At the same time, the solemnity attached to translations was by no means a peculiarity of the Celts. The story of the translation of Saint Cuthbert’s remains is almost as marvelous as any in Celtic hagiography. The forms observed of all-night vigils, and the carrying of the precious remains in “feretories” of gold or silver, overshadowed with silken canopies and surrounded with lights and incense, extended to every part of Christendom during the Middle Ages. Indeed this kind of solemn translation (elevatio corporis) was treated as the outward recognition of heroic sanctity, the equivalent of canonization, in the period before the Holy See reserved to itself the passing of final judgment upon the merits of deceased servants of God, and on the other hand, in the earlier forms of canonization Bulls it was customary to add a clause directing that the remains of those whose sanctity was thus proclaimed by the head of the Church should be “elevated”, or translated, to some shrine above ground where fitting honor could be paid them.

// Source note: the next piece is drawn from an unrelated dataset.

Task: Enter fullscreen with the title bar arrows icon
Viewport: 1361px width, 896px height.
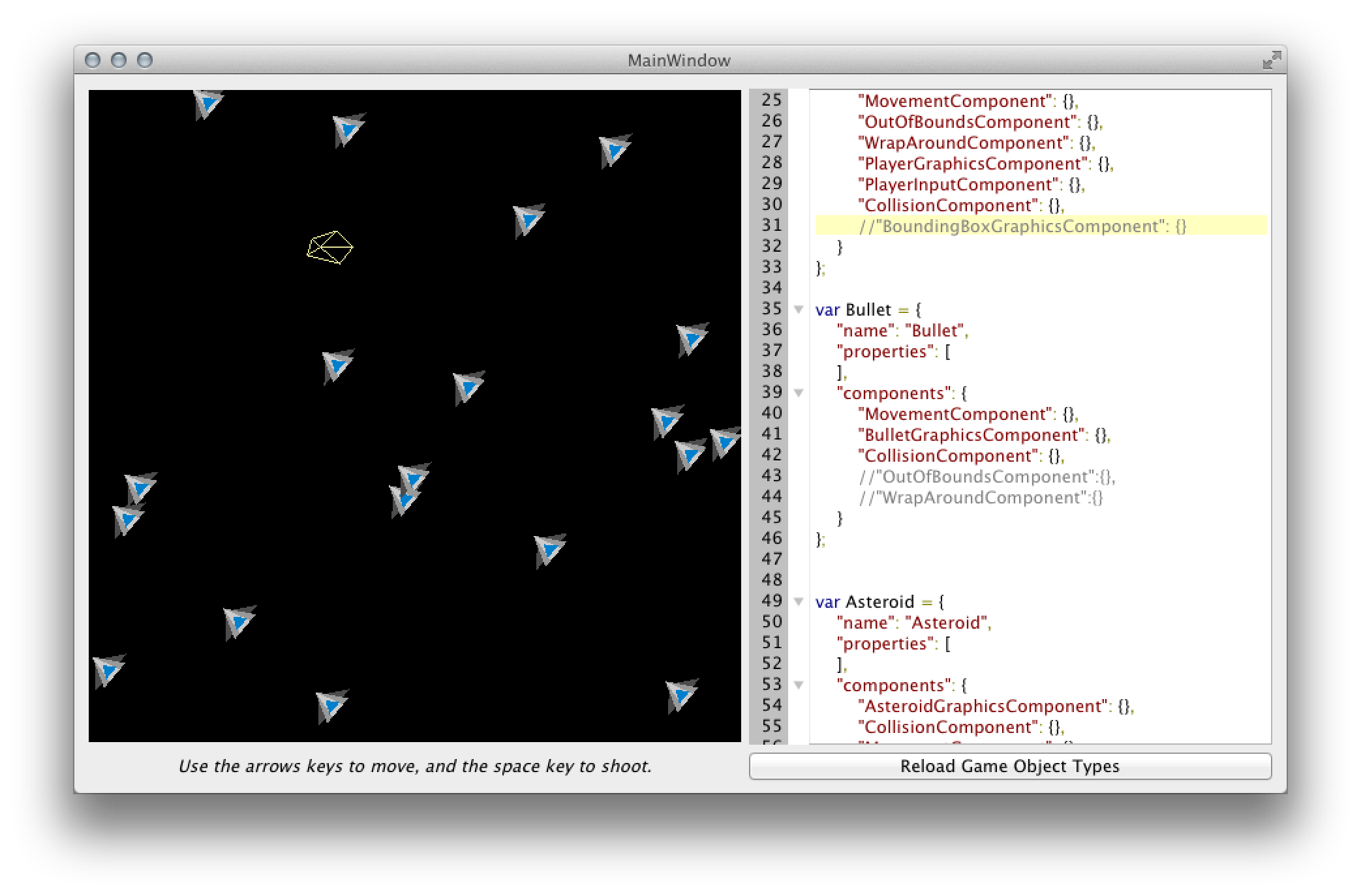Action: point(1271,61)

This was not always carried at once. Thus Saint Hugh of Lincoln, who died in 1200, was canonized in 1220, but it was not until 1280 that his remains were translated to the beautiful “Angel Choir” which had been constructed expressly to receive them. This translation is noteworthy not only because King Edward I himself helped to carry the bier, but because it provides a typical example of the separation of the head and body of the saint which was a peculiar feature of so many English translations. The earliest example of this separation was probably that of Saint Edwin, king and martyr; but we have also the cases of Saint Oswald, Saint Chad, Saint Richard of Chichester (translated in 1276), and Saint William of York (translated 1284). It is probable that the ceremonial observed in these solemn translations closely imitated that used in the enshrining of the relics in these pulcrum of the altar at the consecration of a church while this in turn, as Mgr Duchesne has shown, is nothing but the development of the primitive burial service the martyr or saint being laid to rest in the church dedicated to his honor. But the carrying of relics is not peculiar to the procession which takes place at the dedications of a church. Their presence is recognized as a fitting adjunct to the solemnities of almost every kind of precession, except perhaps those of the Blessed Sacrament, and in medieval times no exception was made even for these latter.

Feast of relics

It has long been customary especially in churches which possessed large collections of relics, to keep one general feast in commemoration of all the saints whose memorials are there preserved. An Office and Mass for this purpose will be found in the Roman Missal and Breviary, and though they occur only in the supplement Pro aliquibus locis and are not obligatory upon the Church at large, still this celebration is now kept almost universally. The office is generally assigned to the fourth Sunday in October. In England before the Reformation, as we may learn from a rubric in the Sarum Breviary, the Festum Reliquiarum was celebrated on the Sunday after the feast of the Translation of Saint Thomas of Canterbury (7 July), and it was to be kept as a greater double “wherever relics are preserved or where the bodies of dead persons are buried, for although Holy Church and her ministers observe no solemnities in their honor, the glory they enjoy with God is known to Him alone.”